» Exercise directions: With pictures left out, please repeat word for word the lines from the one containing "The height and" through the end of the records.
(Beginning of Task inputs)
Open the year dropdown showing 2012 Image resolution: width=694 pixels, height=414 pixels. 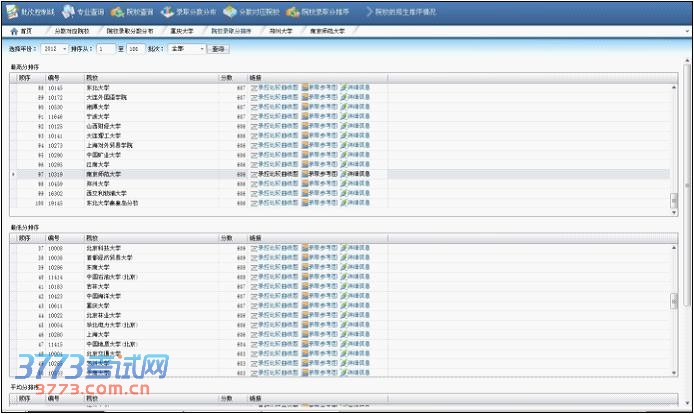56,48
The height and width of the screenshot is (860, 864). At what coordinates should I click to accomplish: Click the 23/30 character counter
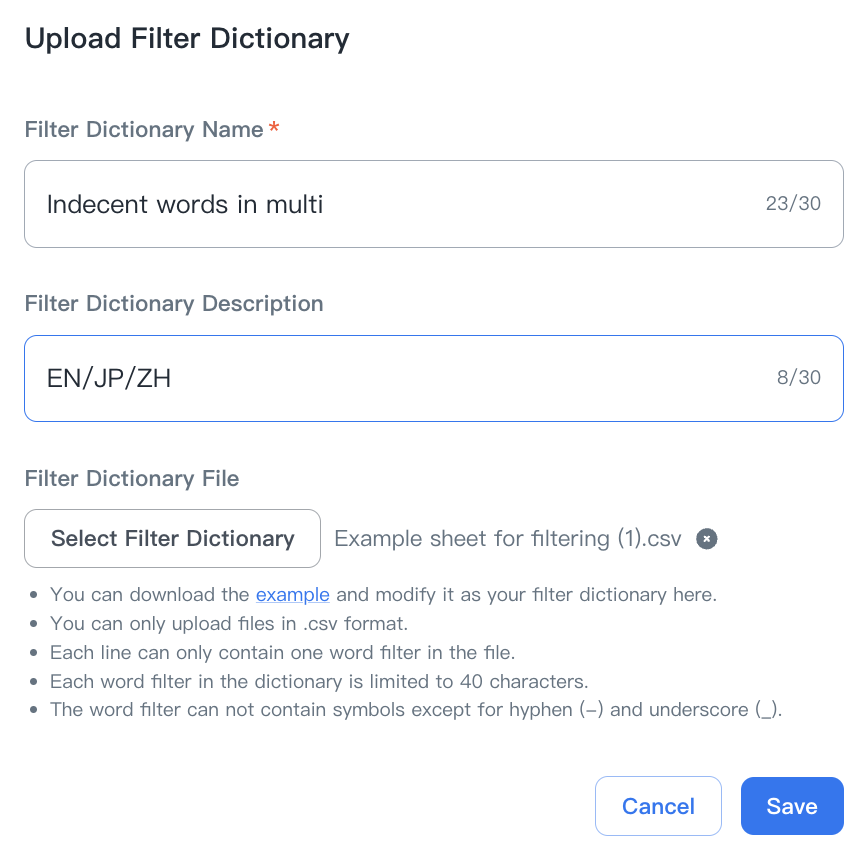(793, 204)
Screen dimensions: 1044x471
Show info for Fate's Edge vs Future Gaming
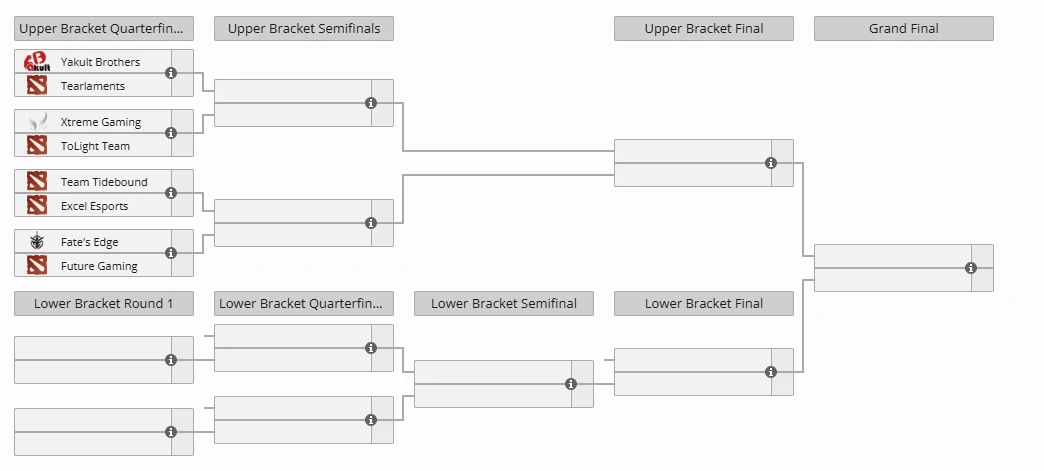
(End of Task inputs)
» Written response:
The height and width of the screenshot is (860, 864). At what coordinates should I click to accomplish: Click the 23/30 character counter
(793, 204)
Screen dimensions: 1044x471
Show info for Fate's Edge vs Future Gaming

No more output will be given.